◆ **GIVEN EXERCISE**:
Rewrite the rows in the part that opens with the line containing "Click the red End Meeting button" and runs through the end of the rows, replacing "dropdown" with "menu" and leaving everything else unchanged. Omit the pictures from your answer.

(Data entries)
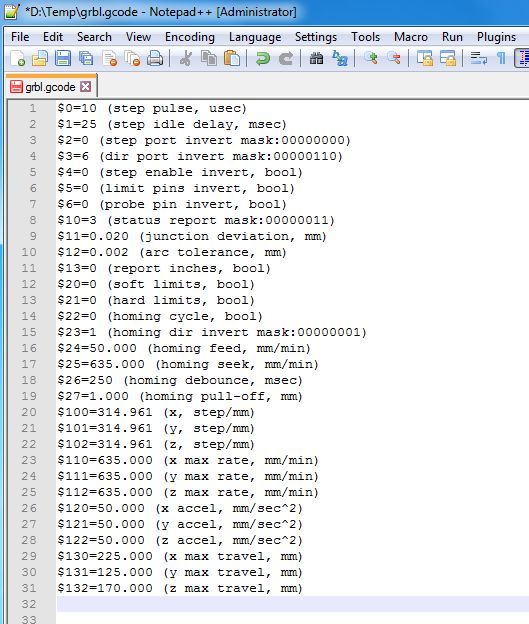
Task: Toggle show all characters pilcrow icon
Action: click(x=501, y=58)
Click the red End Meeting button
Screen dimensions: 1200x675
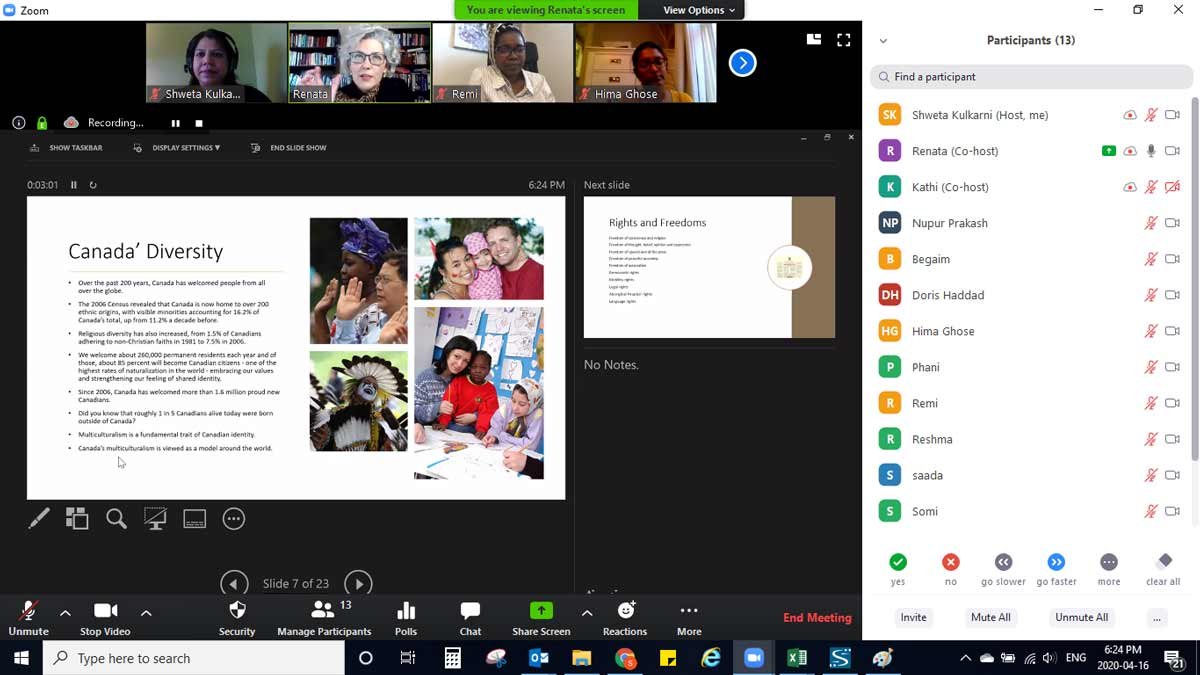[817, 618]
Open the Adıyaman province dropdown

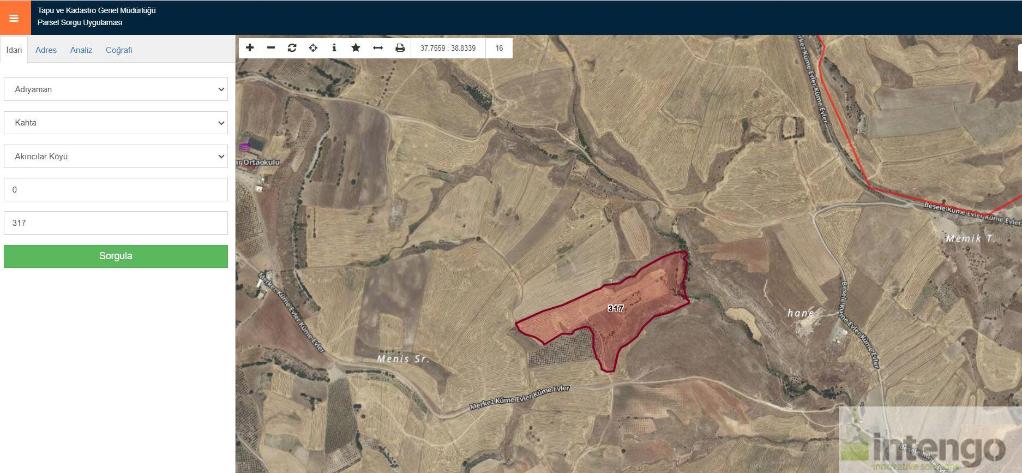(116, 89)
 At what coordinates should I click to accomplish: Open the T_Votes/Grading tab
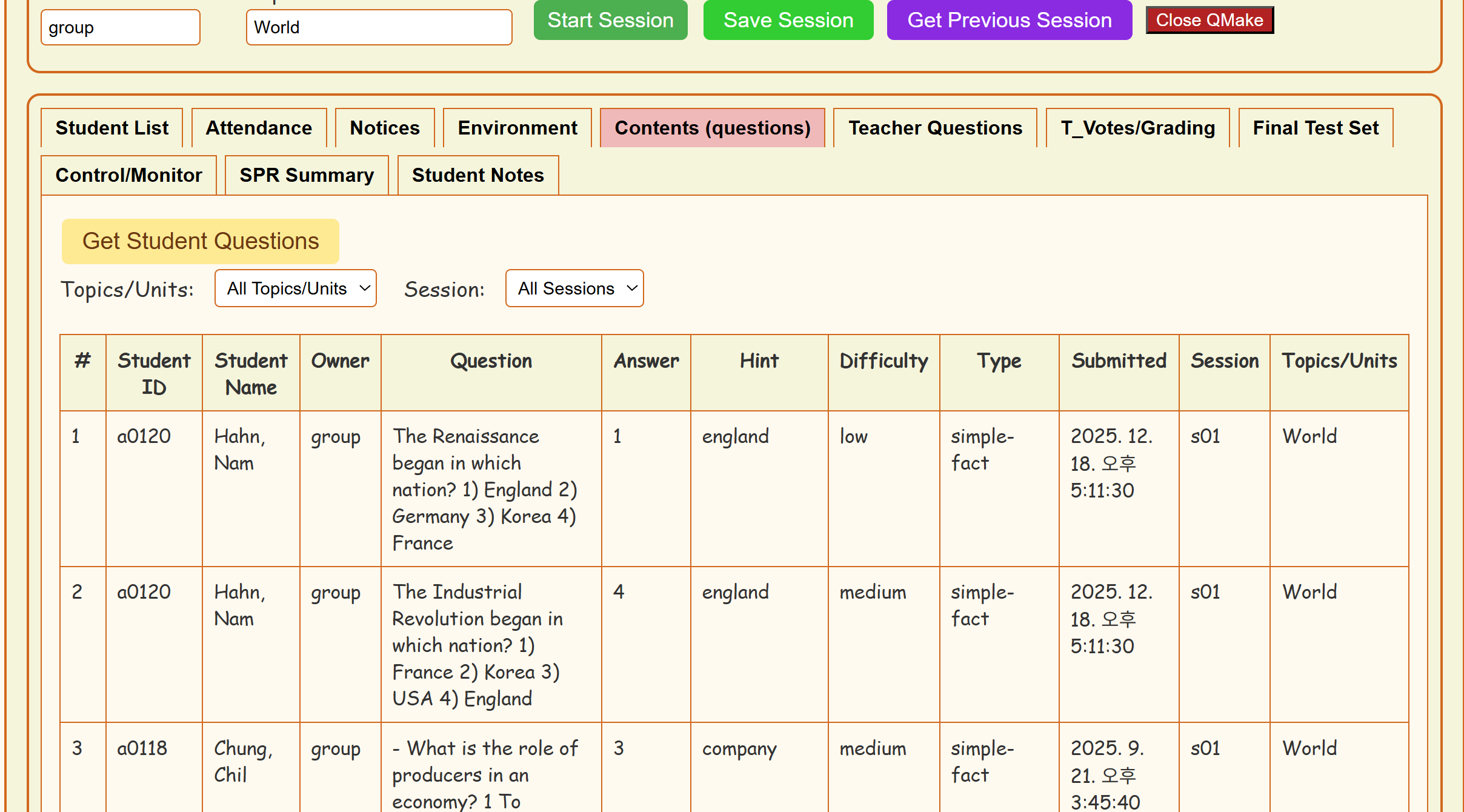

◆ **REPLY**:
Click the red End Meeting button
Screen dimensions: 1200x675
[817, 618]
Open the Adıyaman province menu

(116, 89)
 At what coordinates should I click to accomplish: Open the T_Votes/Grading tab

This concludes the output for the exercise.